Comment les nuages se dissiperont

Dans 10 ou 15 ans, pour des raisons de confiance, le cloud computing sera dépassé par des réseaux applicatifs libres.
[Within 10 or 15 years, social networks will be free apps running and sharing ressources between internet users, and "cloud" free.]


Dans une interview récente de Charlie Rose, Eric Schmidt prédit, par extension de la loi de Moore, qui restera d'après lui un modèle valide pour les 15 prochaines années, une multiplication de la puissance des ordinateurs, capacité, traitement de l'information, mémoire, par 1000 par rapport à nos ordinateurs et objets connectés actuels.
Ce qui signifie en un point local, à l'extrémité du réseau, la capacité de contenir l'ensemble des documents et vidéos générés par l'humanité. Contenu fascinant, au creux d'une main, qu'il ne sera possible de visualiser dans son intégralité au court d'une vie.

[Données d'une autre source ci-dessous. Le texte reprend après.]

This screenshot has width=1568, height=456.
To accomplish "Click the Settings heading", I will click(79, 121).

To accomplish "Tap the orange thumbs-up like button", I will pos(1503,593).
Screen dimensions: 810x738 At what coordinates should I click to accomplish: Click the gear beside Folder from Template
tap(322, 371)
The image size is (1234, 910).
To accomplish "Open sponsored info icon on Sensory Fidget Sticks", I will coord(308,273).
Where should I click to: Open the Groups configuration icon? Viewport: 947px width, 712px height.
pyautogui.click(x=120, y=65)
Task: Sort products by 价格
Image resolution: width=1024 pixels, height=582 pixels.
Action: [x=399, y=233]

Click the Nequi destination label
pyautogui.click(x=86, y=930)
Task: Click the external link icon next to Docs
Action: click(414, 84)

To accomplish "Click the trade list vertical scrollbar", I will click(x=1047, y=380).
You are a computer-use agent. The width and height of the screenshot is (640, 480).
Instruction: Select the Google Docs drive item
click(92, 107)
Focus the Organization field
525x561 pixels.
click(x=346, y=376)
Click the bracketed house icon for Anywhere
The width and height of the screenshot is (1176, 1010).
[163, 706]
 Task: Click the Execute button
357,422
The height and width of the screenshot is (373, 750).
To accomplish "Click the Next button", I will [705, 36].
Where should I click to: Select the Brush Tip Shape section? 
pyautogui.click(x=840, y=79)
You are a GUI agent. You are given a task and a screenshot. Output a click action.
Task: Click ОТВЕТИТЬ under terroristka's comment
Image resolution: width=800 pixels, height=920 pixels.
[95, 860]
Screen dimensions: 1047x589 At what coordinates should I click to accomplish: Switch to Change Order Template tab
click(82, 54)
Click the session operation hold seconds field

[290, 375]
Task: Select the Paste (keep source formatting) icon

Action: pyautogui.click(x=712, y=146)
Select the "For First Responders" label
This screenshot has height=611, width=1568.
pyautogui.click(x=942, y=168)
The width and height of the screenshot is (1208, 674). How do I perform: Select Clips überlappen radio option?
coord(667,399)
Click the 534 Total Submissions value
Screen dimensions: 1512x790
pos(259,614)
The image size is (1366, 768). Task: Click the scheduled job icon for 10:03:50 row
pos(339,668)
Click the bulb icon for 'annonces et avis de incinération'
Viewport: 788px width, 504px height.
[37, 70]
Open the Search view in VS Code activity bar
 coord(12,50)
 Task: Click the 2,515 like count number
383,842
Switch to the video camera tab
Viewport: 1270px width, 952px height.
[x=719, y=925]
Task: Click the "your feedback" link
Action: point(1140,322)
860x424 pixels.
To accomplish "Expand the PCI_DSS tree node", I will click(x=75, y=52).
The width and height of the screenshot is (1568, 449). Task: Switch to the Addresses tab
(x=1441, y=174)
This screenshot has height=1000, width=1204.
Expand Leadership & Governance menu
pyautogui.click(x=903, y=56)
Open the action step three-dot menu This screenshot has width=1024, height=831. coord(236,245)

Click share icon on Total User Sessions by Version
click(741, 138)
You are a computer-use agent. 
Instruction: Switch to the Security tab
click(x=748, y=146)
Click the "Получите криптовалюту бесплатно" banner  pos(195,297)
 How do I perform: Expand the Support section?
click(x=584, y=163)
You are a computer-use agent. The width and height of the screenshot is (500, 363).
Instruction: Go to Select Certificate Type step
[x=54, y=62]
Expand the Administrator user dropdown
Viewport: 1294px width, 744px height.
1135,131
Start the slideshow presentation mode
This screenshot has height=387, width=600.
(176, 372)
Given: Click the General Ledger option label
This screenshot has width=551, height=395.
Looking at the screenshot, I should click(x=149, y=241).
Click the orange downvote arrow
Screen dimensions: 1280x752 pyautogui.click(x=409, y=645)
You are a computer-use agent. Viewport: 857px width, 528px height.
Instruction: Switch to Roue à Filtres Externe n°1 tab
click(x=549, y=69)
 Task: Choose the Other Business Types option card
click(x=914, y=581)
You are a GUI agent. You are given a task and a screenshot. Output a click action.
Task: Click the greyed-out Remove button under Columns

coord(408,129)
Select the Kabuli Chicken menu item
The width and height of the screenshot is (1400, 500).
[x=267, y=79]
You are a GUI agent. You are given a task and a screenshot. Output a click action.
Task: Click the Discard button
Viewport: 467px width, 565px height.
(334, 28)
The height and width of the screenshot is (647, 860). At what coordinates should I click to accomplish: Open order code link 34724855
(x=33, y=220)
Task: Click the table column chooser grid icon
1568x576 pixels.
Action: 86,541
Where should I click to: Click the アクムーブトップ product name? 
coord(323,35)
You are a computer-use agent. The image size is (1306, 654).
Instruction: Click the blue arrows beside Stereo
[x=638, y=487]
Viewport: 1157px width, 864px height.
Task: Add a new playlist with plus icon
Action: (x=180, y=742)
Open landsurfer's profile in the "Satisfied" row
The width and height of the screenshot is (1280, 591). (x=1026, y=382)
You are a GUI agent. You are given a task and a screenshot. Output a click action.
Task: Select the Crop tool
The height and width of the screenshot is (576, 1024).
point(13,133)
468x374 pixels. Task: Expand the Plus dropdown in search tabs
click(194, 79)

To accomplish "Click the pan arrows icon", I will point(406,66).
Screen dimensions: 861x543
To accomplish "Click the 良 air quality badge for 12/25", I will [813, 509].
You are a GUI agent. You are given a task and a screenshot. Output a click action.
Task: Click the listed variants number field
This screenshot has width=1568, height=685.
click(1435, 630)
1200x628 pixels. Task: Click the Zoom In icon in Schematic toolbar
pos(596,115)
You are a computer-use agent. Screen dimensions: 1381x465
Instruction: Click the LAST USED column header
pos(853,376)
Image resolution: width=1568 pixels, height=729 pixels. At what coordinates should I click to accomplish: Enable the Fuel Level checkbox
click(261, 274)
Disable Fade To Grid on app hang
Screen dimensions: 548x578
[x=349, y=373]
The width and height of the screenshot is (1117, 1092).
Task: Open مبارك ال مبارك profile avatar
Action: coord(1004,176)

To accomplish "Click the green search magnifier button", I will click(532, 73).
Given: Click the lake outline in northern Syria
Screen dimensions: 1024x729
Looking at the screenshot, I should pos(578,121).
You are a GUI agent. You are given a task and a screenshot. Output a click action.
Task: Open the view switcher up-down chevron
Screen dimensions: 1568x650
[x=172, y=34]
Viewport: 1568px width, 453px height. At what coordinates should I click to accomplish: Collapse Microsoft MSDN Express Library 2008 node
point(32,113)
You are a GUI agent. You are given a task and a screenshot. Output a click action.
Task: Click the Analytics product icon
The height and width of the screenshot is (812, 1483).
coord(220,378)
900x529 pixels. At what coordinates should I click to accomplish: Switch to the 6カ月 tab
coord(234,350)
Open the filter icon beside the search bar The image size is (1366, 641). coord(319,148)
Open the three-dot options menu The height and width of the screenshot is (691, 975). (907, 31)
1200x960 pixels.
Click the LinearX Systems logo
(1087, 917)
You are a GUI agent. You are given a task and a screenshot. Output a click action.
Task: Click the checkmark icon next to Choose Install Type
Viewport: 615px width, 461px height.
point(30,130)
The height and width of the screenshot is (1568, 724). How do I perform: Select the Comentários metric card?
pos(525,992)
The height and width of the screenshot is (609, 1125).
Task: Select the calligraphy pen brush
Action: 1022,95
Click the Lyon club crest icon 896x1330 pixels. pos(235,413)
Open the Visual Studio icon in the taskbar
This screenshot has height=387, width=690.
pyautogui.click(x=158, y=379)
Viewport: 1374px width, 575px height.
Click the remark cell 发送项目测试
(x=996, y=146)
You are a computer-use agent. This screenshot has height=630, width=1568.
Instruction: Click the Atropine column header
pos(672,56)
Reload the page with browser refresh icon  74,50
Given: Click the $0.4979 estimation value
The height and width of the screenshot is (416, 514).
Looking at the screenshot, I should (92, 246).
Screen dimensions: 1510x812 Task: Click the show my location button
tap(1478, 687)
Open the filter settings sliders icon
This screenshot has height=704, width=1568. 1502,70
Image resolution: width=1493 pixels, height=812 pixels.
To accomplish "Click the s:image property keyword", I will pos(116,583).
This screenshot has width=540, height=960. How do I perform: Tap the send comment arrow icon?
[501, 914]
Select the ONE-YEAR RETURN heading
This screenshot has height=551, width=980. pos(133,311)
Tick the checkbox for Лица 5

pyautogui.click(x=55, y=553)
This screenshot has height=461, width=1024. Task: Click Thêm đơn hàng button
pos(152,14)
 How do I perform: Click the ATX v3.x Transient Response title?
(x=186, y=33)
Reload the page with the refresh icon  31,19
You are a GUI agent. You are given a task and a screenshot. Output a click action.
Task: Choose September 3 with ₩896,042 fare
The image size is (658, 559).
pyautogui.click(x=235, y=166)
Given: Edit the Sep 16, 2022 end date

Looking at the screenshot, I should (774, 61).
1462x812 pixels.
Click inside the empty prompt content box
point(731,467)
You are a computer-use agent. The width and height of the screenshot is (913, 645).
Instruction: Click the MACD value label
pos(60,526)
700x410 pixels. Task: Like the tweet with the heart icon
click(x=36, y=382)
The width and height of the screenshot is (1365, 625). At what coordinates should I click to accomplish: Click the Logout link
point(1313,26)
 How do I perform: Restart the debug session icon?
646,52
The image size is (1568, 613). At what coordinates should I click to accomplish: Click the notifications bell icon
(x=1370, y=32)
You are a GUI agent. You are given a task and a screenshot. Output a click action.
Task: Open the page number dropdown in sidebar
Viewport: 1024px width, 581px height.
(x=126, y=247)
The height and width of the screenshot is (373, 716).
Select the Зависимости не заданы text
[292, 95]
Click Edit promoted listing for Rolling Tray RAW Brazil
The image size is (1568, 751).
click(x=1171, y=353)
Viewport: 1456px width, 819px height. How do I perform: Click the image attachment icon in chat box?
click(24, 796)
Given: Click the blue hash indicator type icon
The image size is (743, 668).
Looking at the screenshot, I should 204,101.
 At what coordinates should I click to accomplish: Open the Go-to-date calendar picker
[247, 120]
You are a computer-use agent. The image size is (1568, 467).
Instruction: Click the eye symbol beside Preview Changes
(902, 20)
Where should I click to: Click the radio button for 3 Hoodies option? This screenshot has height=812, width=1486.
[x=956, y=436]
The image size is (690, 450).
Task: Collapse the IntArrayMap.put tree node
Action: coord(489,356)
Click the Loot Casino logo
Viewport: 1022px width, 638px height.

Nous sommes déjà soumis à un flux d'informations sans aucune commune mesure par rapport à celui de nos ancêtres et le mythe d'un spectateur passif s'éloigne d'autant, car dans la réalité physique ce modèle n'est pas tenable. Yochai Benkler imagine plutôt pour l'homme connecté une capacité d'action, de digestion des données et d'apport, ainsi qu'un filtrage d'accréditation et de détermination des points saillants du débat public. Finalement la possibilité laissée à chacun de fixer l'ordre du jour politique, économique, intellectuel, non de manière isolée mais en relation avec les autres. Le spectre de la dispersion absolue des acteurs n'étant qu'un mythe non-réalisé servant celles et ceux qui croient encore que l'input d'une once de contrôle soit nécessaire à l'autorité pour rendre possible la vie en commun.
Si l'on combine ces dernières remarques au fait que jusqu'ici, sur le Réseau, le dynamisme du grand nombre (commons) ait toujours dépassé en qualité et succès les propositions et réalisations des professionnels et consultants de l'industrie, nous pouvons penser, à moins qu'un brusque retournement de cette tendance lourde du Réseau nous donne tort pour l'avenir, que l'informatique dans les nuages (cloud computing), à peine installée, ne puisse survivre à la mise en oeuvre de la fantastique puissance déposée entre les mains des utilisateurs sur l'Internet.
Il est tout à fait possible que se constituent des cercles d'utilisateurs, qui mettront en commun une partie de leurs ressources informatiques ainsi que les outils pour s'y connecter et participer de manière élégante. Au final nous  possèderions en commun une offre en données logiciels et services si étoffée et surprenante que l'offre commerciale se trouvera forcée, une fois encore, à l'adaptation.
Arrivés à ce point, nous ne parlerons plus de peur ou de contrôle par les nuages, mais survie de ces modèles. Il apparaît même aujourd'hui que le terme "modèle" soit à l'origine de nombreux types de défaite.
Il n'est pas impossible que l'image de l'universalité du Web ne sombre en même temps, ou alors qu'il redevienne ce pourquoi il a toujours été conçu, une architecture distribuée dédié aux documents qui  ne se limitera plus au navigateur et offrira nombres de points d'extraction pour utilisation des données (API).
Nous commençons à peine d'entrevoir cela : twitter en produisant une API pour extraire ses informations a permis une floraison d'outils qui donnent un autre regard ou une nouvelle valeur à son contenu et le plus célèbre d'entre eux a été conçu par une personne seule.
Car ce qu'il va manquer au cloud computing d'aujourd'hui est bien la confiance ressentie par l'utilisateur lorsqu'il s'investit dans ces communautés en ligne. Confiance qui ne pourra aller de pair qu'avec une transparence sur l'utilisation des données, c'est à dire toujours là où une communauté libre d'instincts d'exploitation, et destinée à la collaboration, aura plus de valeur.
Il sera difficile pour les marques de résister aux flux, il leur faudra même les encourager pour survivre, en acceptant aussi certaines adaptations ou modifications critiques du contenu par licence, car l'eau vive l'emportera sur la stagnante.
Nous verrons alors l'accuentation de ce que nous percevons quotidiennement : la mise à l'écart  des jugements et comportements définitifs, la pratique complexe d'opinions et jugements croisés destinés à l'évaluation personnelle, et les valeurs fondamentales mêmes n'auront plus l'apparente tangibilité que le politique actuel voudrait qu'elles incarnent. Finalement, toujours l'esprit contre la lettre.